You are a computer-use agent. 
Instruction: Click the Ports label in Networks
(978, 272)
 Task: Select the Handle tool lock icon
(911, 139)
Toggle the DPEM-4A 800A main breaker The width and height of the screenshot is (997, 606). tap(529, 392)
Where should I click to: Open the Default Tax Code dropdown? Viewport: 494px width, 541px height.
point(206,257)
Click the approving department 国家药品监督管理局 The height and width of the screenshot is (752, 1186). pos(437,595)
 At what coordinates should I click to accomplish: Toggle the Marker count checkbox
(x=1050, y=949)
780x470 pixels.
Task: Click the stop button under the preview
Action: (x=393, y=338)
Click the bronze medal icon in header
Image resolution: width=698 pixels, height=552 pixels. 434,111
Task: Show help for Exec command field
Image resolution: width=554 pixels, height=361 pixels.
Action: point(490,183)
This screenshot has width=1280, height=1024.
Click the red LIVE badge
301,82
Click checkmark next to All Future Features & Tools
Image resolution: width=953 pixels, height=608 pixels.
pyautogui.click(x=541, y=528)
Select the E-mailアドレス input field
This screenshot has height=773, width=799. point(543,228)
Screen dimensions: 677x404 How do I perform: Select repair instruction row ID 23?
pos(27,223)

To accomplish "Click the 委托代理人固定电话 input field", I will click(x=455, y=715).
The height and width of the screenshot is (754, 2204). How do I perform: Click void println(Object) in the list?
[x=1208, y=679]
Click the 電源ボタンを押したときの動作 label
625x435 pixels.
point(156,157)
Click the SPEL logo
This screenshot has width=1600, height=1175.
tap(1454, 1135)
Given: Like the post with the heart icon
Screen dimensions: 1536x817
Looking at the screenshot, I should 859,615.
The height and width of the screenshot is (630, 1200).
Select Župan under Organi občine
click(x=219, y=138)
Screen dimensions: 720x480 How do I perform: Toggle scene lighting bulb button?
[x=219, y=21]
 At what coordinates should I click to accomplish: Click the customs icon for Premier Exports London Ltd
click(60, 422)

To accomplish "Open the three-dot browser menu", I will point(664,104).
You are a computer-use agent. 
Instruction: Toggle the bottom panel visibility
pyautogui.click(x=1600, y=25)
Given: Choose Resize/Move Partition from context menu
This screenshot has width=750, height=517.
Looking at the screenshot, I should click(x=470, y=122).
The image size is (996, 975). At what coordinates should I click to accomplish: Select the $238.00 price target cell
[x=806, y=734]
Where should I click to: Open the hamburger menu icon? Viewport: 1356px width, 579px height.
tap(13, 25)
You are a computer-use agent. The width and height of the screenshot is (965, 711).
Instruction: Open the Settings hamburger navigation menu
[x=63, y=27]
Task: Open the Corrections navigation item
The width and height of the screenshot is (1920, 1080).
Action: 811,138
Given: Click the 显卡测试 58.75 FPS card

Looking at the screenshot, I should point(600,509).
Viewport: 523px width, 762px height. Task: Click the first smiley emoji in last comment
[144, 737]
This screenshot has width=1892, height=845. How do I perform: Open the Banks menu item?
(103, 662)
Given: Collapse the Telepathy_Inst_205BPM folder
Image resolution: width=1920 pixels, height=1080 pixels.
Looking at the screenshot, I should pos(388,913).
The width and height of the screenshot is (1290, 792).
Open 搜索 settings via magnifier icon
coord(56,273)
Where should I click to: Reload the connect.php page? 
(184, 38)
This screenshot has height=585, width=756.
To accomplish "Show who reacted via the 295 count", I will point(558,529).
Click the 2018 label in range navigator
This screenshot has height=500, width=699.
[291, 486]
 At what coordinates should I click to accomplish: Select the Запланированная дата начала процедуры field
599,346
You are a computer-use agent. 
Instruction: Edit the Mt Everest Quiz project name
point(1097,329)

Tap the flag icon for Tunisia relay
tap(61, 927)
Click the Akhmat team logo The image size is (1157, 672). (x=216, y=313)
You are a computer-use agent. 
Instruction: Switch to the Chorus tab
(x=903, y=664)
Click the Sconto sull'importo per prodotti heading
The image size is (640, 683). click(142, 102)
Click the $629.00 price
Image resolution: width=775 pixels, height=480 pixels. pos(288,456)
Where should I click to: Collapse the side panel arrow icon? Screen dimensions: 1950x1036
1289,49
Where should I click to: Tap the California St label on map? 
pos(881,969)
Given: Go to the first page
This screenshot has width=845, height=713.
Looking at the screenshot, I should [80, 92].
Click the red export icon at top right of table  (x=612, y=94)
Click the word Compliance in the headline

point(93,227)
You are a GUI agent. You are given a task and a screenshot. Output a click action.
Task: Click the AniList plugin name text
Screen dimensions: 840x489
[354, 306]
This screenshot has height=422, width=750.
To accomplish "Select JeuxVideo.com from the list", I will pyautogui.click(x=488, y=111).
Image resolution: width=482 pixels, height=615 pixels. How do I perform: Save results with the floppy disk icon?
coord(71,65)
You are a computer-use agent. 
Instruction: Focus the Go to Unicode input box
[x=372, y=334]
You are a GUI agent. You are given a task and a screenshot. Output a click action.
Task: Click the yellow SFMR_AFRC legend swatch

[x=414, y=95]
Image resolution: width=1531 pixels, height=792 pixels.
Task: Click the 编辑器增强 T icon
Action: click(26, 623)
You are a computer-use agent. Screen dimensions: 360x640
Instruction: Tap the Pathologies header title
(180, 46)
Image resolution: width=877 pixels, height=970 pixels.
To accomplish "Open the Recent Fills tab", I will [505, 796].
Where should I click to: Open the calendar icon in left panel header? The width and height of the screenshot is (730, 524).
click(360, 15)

▶ **Stated exercise**: Reproduce all of the material line for line, swapping "bronze medal" for "silver medal" everywhere it occurs and changing nothing else.

▶ **Response below**:
You are a computer-use agent. 
Instruction: Click the Ports label in Networks
(978, 272)
 Task: Select the Handle tool lock icon
(911, 139)
Toggle the DPEM-4A 800A main breaker The width and height of the screenshot is (997, 606). tap(529, 392)
Where should I click to: Open the Default Tax Code dropdown? Viewport: 494px width, 541px height.
point(206,257)
Click the approving department 国家药品监督管理局 The height and width of the screenshot is (752, 1186). pos(437,595)
 At what coordinates should I click to accomplish: Toggle the Marker count checkbox
(x=1050, y=949)
780x470 pixels.
Task: Click the stop button under the preview
Action: (x=393, y=338)
Click the silver medal icon in header
Image resolution: width=698 pixels, height=552 pixels. 434,111
Task: Show help for Exec command field
Image resolution: width=554 pixels, height=361 pixels.
Action: point(490,183)
This screenshot has width=1280, height=1024.
Click the red LIVE badge
301,82
Click checkmark next to All Future Features & Tools
Image resolution: width=953 pixels, height=608 pixels.
pyautogui.click(x=541, y=528)
Select the E-mailアドレス input field
This screenshot has height=773, width=799. point(543,228)
Screen dimensions: 677x404 How do I perform: Select repair instruction row ID 23?
pos(27,223)

To accomplish "Click the 委托代理人固定电话 input field", I will click(x=455, y=715).
The height and width of the screenshot is (754, 2204). How do I perform: Click void println(Object) in the list?
[x=1208, y=679]
Click the 電源ボタンを押したときの動作 label
625x435 pixels.
point(156,157)
Click the SPEL logo
This screenshot has width=1600, height=1175.
tap(1454, 1135)
Given: Like the post with the heart icon
Screen dimensions: 1536x817
Looking at the screenshot, I should 859,615.
The height and width of the screenshot is (630, 1200).
Select Župan under Organi občine
click(x=219, y=138)
Screen dimensions: 720x480 How do I perform: Toggle scene lighting bulb button?
[x=219, y=21]
 At what coordinates should I click to accomplish: Click the customs icon for Premier Exports London Ltd
click(60, 422)

To accomplish "Open the three-dot browser menu", I will point(664,104).
You are a computer-use agent. 
Instruction: Toggle the bottom panel visibility
pyautogui.click(x=1600, y=25)
Given: Choose Resize/Move Partition from context menu
This screenshot has width=750, height=517.
Looking at the screenshot, I should click(x=470, y=122).
The image size is (996, 975). At what coordinates should I click to accomplish: Select the $238.00 price target cell
[x=806, y=734]
Where should I click to: Open the hamburger menu icon? Viewport: 1356px width, 579px height.
tap(13, 25)
You are a computer-use agent. The width and height of the screenshot is (965, 711).
Instruction: Open the Settings hamburger navigation menu
[x=63, y=27]
Task: Open the Corrections navigation item
The width and height of the screenshot is (1920, 1080).
Action: 811,138
Given: Click the 显卡测试 58.75 FPS card

Looking at the screenshot, I should point(600,509).
Viewport: 523px width, 762px height. Task: Click the first smiley emoji in last comment
[144, 737]
This screenshot has width=1892, height=845. How do I perform: Open the Banks menu item?
(103, 662)
Given: Collapse the Telepathy_Inst_205BPM folder
Image resolution: width=1920 pixels, height=1080 pixels.
Looking at the screenshot, I should pos(388,913).
The width and height of the screenshot is (1290, 792).
Open 搜索 settings via magnifier icon
coord(56,273)
Where should I click to: Reload the connect.php page? 
(184, 38)
This screenshot has height=585, width=756.
To accomplish "Show who reacted via the 295 count", I will point(558,529).
Click the 2018 label in range navigator
This screenshot has height=500, width=699.
[291, 486]
 At what coordinates should I click to accomplish: Select the Запланированная дата начала процедуры field
599,346
You are a computer-use agent. 
Instruction: Edit the Mt Everest Quiz project name
point(1097,329)

Tap the flag icon for Tunisia relay
tap(61, 927)
Click the Akhmat team logo The image size is (1157, 672). (x=216, y=313)
You are a computer-use agent. 
Instruction: Switch to the Chorus tab
(x=903, y=664)
Click the Sconto sull'importo per prodotti heading
The image size is (640, 683). click(142, 102)
Click the $629.00 price
Image resolution: width=775 pixels, height=480 pixels. pos(288,456)
Where should I click to: Collapse the side panel arrow icon? Screen dimensions: 1950x1036
1289,49
Where should I click to: Tap the California St label on map? 
pos(881,969)
Given: Go to the first page
This screenshot has width=845, height=713.
Looking at the screenshot, I should [80, 92].
Click the red export icon at top right of table  (x=612, y=94)
Click the word Compliance in the headline

point(93,227)
You are a GUI agent. You are given a task and a screenshot. Output a click action.
Task: Click the AniList plugin name text
Screen dimensions: 840x489
[354, 306]
This screenshot has height=422, width=750.
To accomplish "Select JeuxVideo.com from the list", I will pyautogui.click(x=488, y=111).
Image resolution: width=482 pixels, height=615 pixels. How do I perform: Save results with the floppy disk icon?
coord(71,65)
You are a computer-use agent. 
Instruction: Focus the Go to Unicode input box
[x=372, y=334]
You are a GUI agent. You are given a task and a screenshot. Output a click action.
Task: Click the yellow SFMR_AFRC legend swatch

[x=414, y=95]
Image resolution: width=1531 pixels, height=792 pixels.
Task: Click the 编辑器增强 T icon
Action: click(26, 623)
You are a computer-use agent. Screen dimensions: 360x640
Instruction: Tap the Pathologies header title
(180, 46)
Image resolution: width=877 pixels, height=970 pixels.
To accomplish "Open the Recent Fills tab", I will [505, 796].
Where should I click to: Open the calendar icon in left panel header? The width and height of the screenshot is (730, 524).
click(360, 15)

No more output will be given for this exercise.